Documentary: Slave Princess

Slave Princess is a documentary about the conservatorship of Britney Spears written and directed by Jules Vincent and produced by Liz Crokin. The latter is a journalist who has covered Britney in the past.


At a relatively short 1 hour 7 minutes, this documentary briefly goes through a few of the main players involved in Britney’s forced conservatorship and their tactics.


Crokin begins by revealing that Lou Taylor, CEO of Tri Star Sports & Entertainment Group, manipulated Britney and her father to put Britney into a conservatorship. Taylor tried to do the same with Lindsay Lohan according to her father Michael Lohan.


Taylor worked from 2004 to 2013 at Stonebridge Investment Council while she was also Britney’s manager, in effect controlling both sides of the transaction regarding Britney’s conservatorship with oversight.


In short, Taylor, Britney’s parents and sister Jamie Lynn, lawyers and judges all played their role to keep Britney under their control and to use her as their cash cow.


Their tactics included not only questionably moving funds around but also collaboration with mainstream media to push the narrative that Britney was unfit to take care of herself and therefore needed the conservatorship but, paradoxically, was permitted full autonomy and could perform and behave professionally.


In addition, they collaborated with social media in attempting to silence Britney’s fans who tried to expose the conspiracy. And whilst there is a bit of self-congratulatory sentiment for the aforementioned fans in this documentary, it is not necessarily undeserved.


There are political ties as well. Some of Britney’s controllers have donated to the DNC in the past so it is no surprise that Britney has appeared with then-presidential candidate Hillary Clinton.


Kamala Harris as the Californian AG at the time never acted on the issues regarding Britney. Jon Eardley, Britney’s lawyer who she herself hired to defend her interests, eventually lost his license.


Charlie Crist and Nancy Mace proposed The Free Britney Act which merely places conservatorship under government control in cases of abuse and does not prosecute abusers. This is clearly a deflective tactic.


This documentary is generally well-produced and provides at least a glimpse into the subject matter, with a certain focus on the money trail. It does briefly mention Disney’s and Hollywood’s ties to sexual abuse and pedophilia. However, it does not elaborate on Britney specifically.
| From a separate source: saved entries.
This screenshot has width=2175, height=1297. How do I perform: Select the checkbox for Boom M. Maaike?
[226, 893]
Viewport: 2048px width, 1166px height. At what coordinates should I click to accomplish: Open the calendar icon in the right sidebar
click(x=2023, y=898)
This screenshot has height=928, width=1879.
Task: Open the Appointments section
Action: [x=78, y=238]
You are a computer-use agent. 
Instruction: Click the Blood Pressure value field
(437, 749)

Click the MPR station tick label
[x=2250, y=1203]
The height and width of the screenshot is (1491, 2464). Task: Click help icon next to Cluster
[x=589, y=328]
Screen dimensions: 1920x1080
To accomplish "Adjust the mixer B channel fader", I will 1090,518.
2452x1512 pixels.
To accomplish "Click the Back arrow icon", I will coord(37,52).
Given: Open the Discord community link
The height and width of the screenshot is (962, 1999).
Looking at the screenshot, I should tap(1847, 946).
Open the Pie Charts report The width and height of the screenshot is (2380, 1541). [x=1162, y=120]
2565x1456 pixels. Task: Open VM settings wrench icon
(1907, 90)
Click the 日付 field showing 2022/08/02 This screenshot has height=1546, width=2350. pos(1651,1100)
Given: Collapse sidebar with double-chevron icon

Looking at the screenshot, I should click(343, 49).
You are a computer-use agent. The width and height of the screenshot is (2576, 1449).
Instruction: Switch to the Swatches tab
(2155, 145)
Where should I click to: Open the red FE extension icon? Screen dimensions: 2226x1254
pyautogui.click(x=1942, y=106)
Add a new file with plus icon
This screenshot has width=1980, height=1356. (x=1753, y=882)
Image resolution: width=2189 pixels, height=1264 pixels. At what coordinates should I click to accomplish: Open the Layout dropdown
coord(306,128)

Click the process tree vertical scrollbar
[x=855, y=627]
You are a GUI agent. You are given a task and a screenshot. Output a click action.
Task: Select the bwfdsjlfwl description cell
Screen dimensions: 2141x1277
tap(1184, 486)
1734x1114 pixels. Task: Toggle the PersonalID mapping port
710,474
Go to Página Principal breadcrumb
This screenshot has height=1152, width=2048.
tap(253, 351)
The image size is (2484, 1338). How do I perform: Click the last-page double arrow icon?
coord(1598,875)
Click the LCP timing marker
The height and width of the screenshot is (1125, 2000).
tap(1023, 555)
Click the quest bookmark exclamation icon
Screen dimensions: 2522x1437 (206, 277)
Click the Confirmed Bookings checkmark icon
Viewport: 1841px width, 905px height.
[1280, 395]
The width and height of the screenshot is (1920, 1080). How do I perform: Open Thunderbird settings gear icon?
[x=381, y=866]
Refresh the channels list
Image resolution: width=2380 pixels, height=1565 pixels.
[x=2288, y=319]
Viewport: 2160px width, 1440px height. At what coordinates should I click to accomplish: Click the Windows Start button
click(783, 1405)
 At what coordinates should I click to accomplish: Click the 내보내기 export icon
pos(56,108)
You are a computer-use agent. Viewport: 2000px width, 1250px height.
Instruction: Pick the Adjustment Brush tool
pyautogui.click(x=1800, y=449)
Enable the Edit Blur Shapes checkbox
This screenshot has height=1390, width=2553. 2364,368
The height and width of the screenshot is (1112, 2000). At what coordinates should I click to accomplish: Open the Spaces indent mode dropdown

Is/was Britney herself a victim of mind-control programs like MKUltra? She arguably fits the profile. As mentioned in the documentary, Britney comes from a poor family, and she is seemingly talented and entered the industry as a child.


The documentary also mentions that The Britney Spears Foundation “zeroed out” with $50,000 going to Mercy Ministries which had ties to Taylor’s husband, Pastor Rob Taylor. Mercy Ministries claimed to help young women, including sex trafficking victims, but has been accused of abuse, amongst other things. Even Hillsong had to distance itself from the organization.


According to MKUltra survivors like Cathy O’Brien and Fiona Barnett, sometimes arrangements are made with the parents for their children to enter these programs to become mind-control slaves. Churches and church-related organizations are used for recruitment and trafficking. According to Barnett, Hillsong has such a history.


Given these connections, could Britney be more than a victim of forced conservatorship? Also keep in mind that she strangely spoke in a British accent in 2008 which the documentary does not mention. Was that just her acting out or was that fake news to make her look crazy? Or did her programming break down? If she is/was a mind-control slave, it might explain why she could appear to be genuinely having mental-health issues and behave normally. It may be impossible to answer these questions now and Britney’s privacy needs to be respected, but the question is worthy of mention in a documentary.


Despite the helpful graphic that shows the players, the documentary glosses over some individuals, presumably to keep the running time low. Although not covering some things in more detail, it is a decent documentary that can serve as an introduction for those who are unfamiliar with Britney Spears’s case and/or the abuse that goes on in the industry.